Effects of tunicamycin on B16 metastatic melanoma cell surface glycoproteins and blood-borne arrest and survival properties.

ABSTRACT

The role of cell surface glycoproteins in determining in vivo blood-borne arrest and survival characteristics of murine melanoma sublines of low (B16-F1) or high (B16-F10) potential to form experimental lung metastases after injection i.v. was assessed after inhibiting tumor cell protein glycosylation with tunicamycin. Incubation of B16-F1 or B16-F10 cells with 0.5 micrograms (or above) tunicamycin per ml for 12 to 36 hr inhibited significantly lung tumor colony formation. Examination of B16 cells in the presence of 0.5 micrograms drug per ml indicated that complex oligosaccharide synthesis was inhibited greater than 90%, while protein synthesis remained at about 50% of the control levels. Tunicamycin induced morphological changes in B16-F1 and B16-F10 cells such as cellular rounding. Cell growth was also inhibited by tunicamycin. These effects were reversible, and B16 cells recovered their normal morphologies and growth rates within 24 hr after removal of the drug. Exposed cell surface protein analyzed by lactoperoxidase-catalyzed 125I iodination-sodium dodecyl sulfate-polyacrylamide gel electrophoresis-autoradiography showed few changes after tunicamycin treatment; however, sialogalactoproteins (detected by the binding of 125I-labeled R. communis agglutinin I to polyacrylamide gels containing desialized B16 cell surface components) were reduced dramatically by the drug. The adhesive properties of untreated and tunicamycin-treated B16 cells were assessed by the binding of 51Cr-labeled B16 cells to endothelial cell monolayers.

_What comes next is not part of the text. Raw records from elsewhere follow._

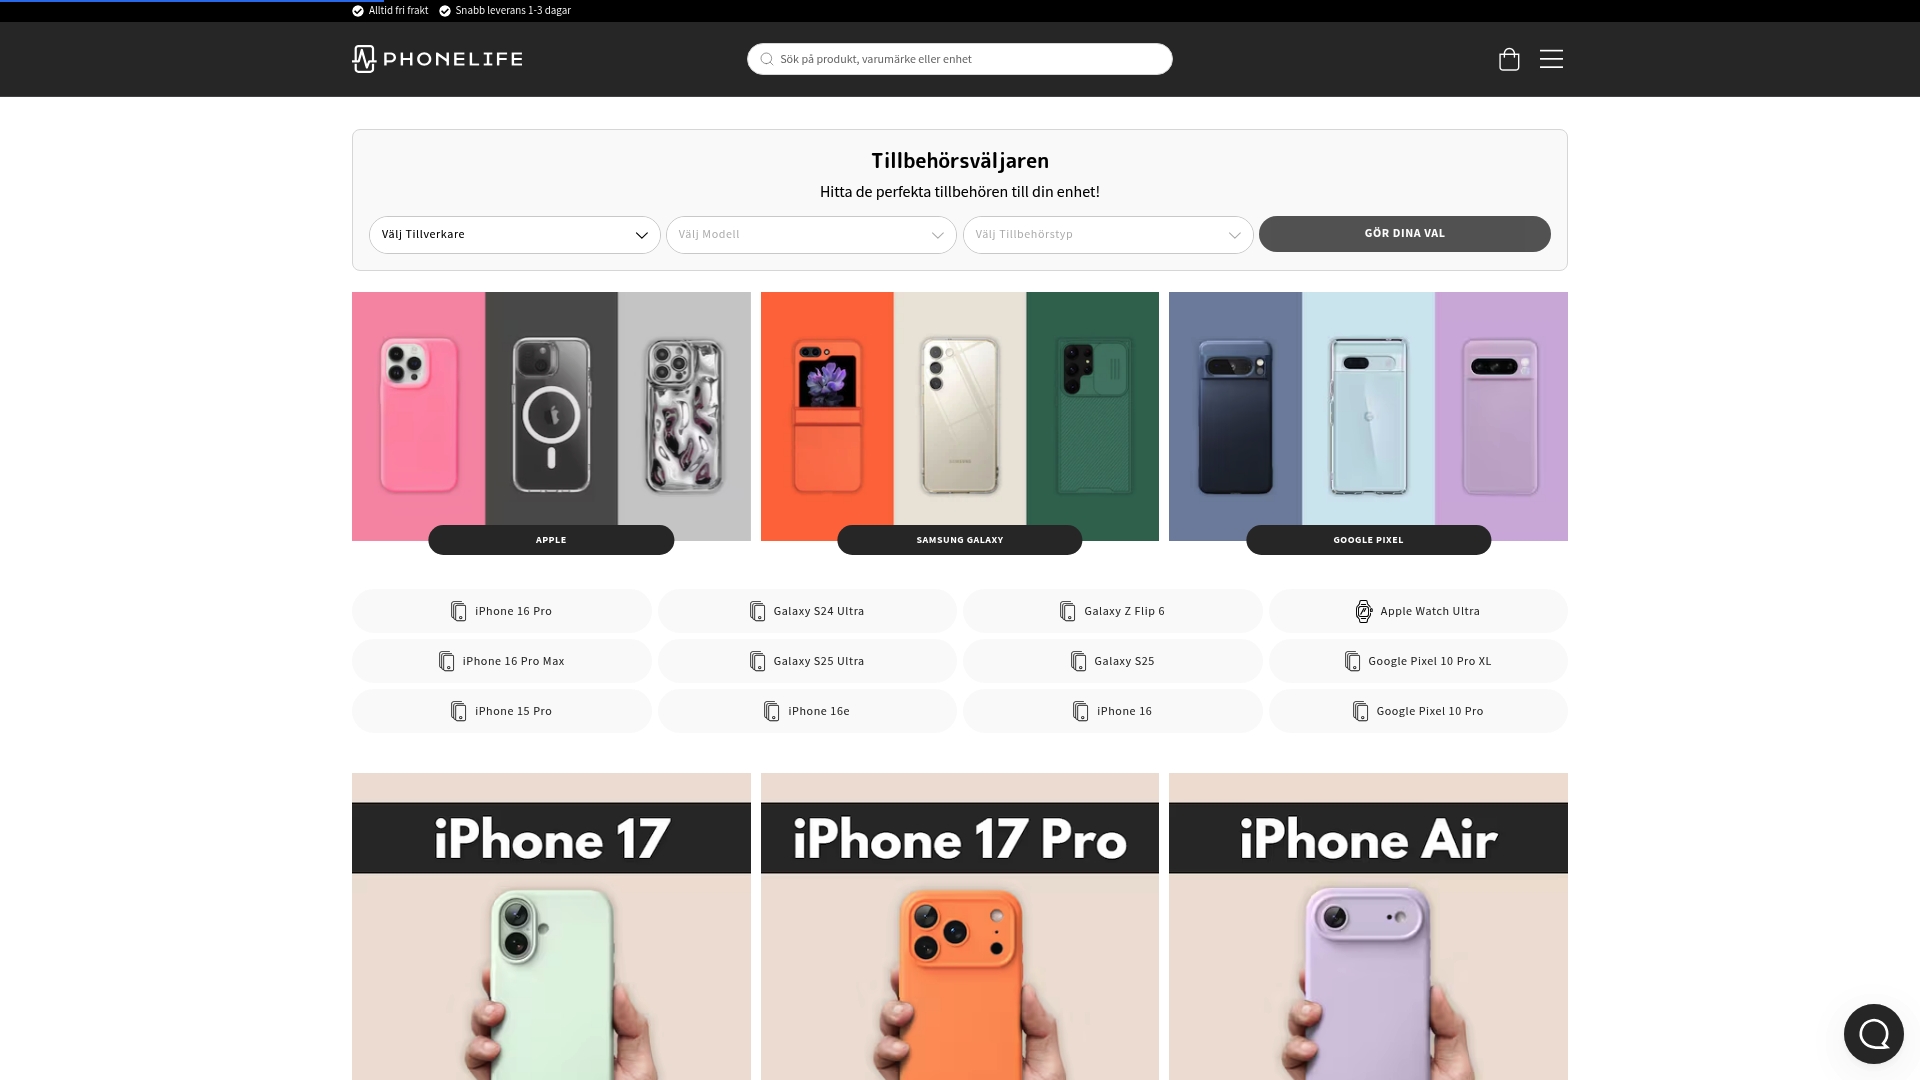Screen dimensions: 1920x1080
Task: Expand the Välj Tillbehörstyp dropdown
Action: [x=1108, y=235]
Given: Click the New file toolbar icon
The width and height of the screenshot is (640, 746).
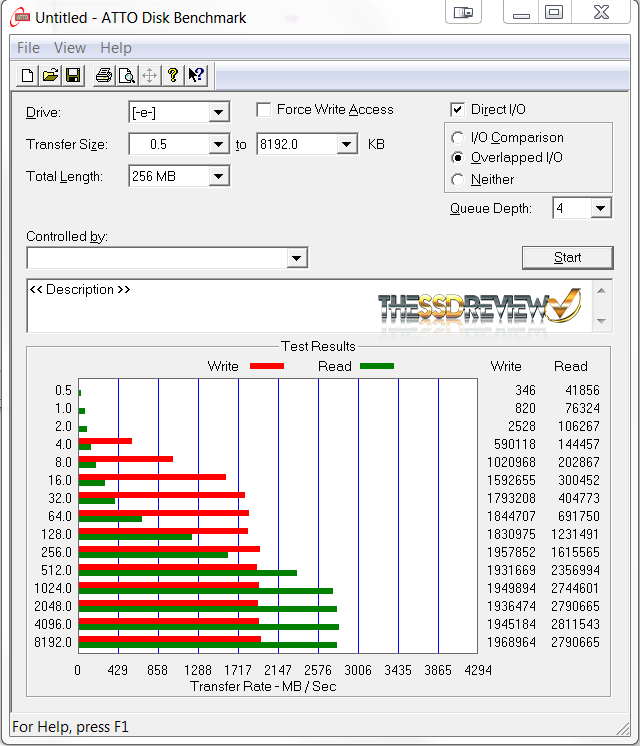Looking at the screenshot, I should click(x=28, y=75).
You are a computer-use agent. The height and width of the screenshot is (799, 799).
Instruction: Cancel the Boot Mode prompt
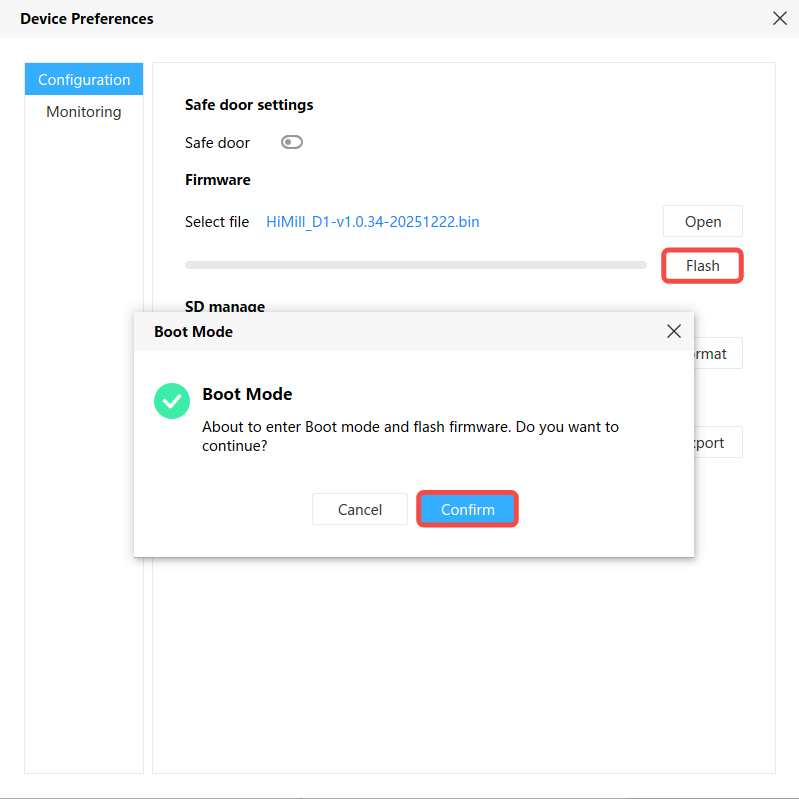[x=359, y=509]
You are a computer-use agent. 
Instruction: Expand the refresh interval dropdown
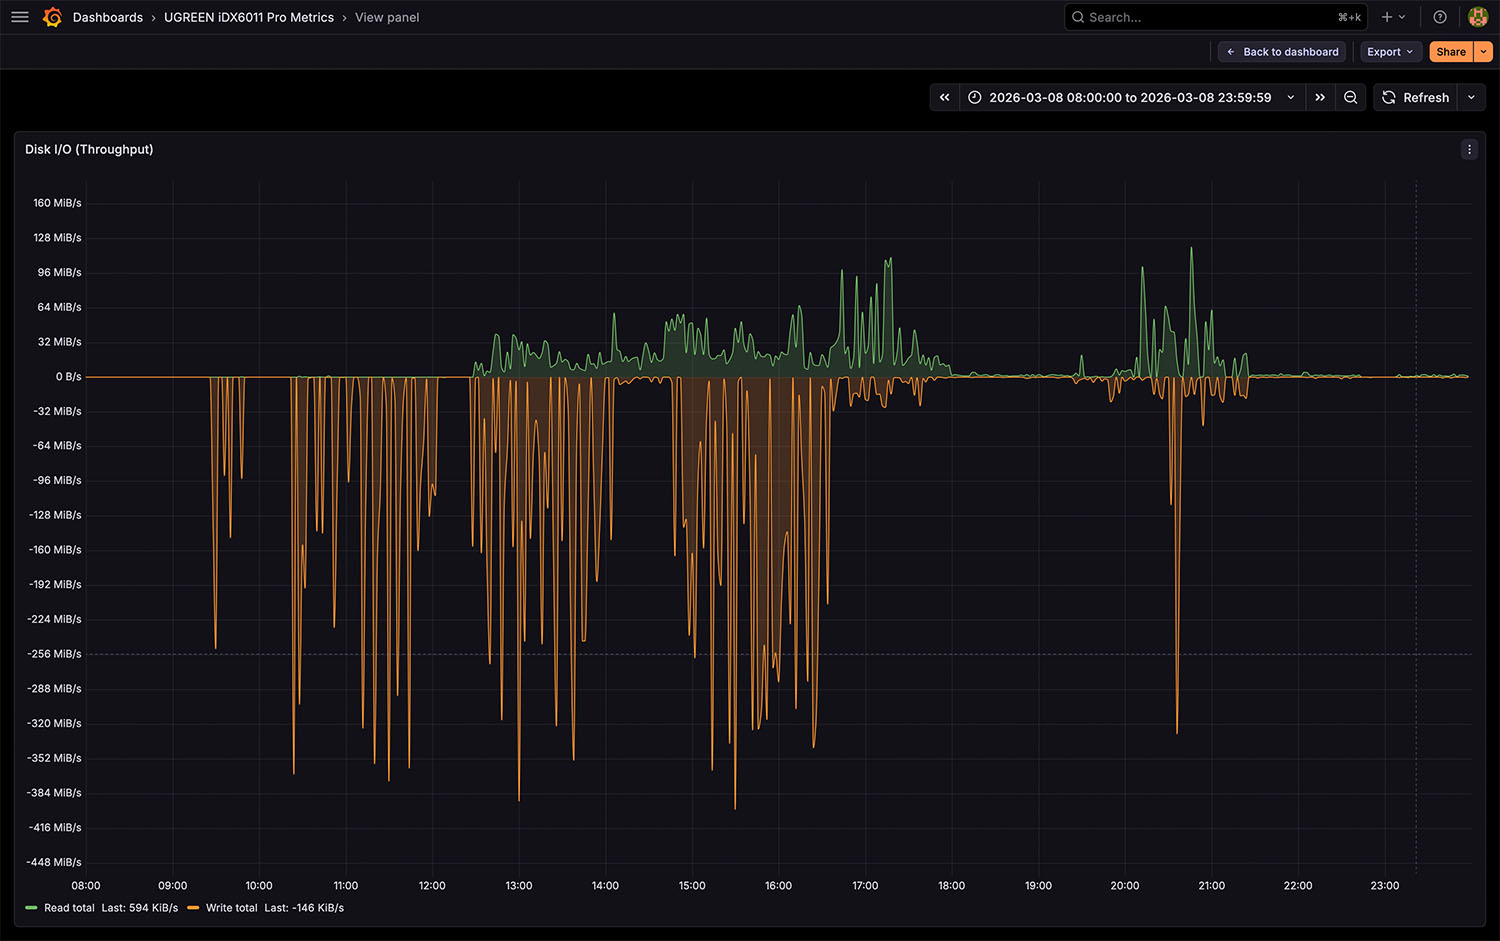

Tunicamycin-treated B16-F1 and B16-F10 cells adhered at lower rates to endothelial cells such that after 24 to 36 hr of drug (0.5 micrograms/ml) treatment adhesion was almost completely blocked, suggesting that tunicamycin-induced cell surface glycoprotein changes in B16 melanoma cells may interfere with tumor cell-host cell interactions that lead to arrest and survival of blood-borne malignant cells.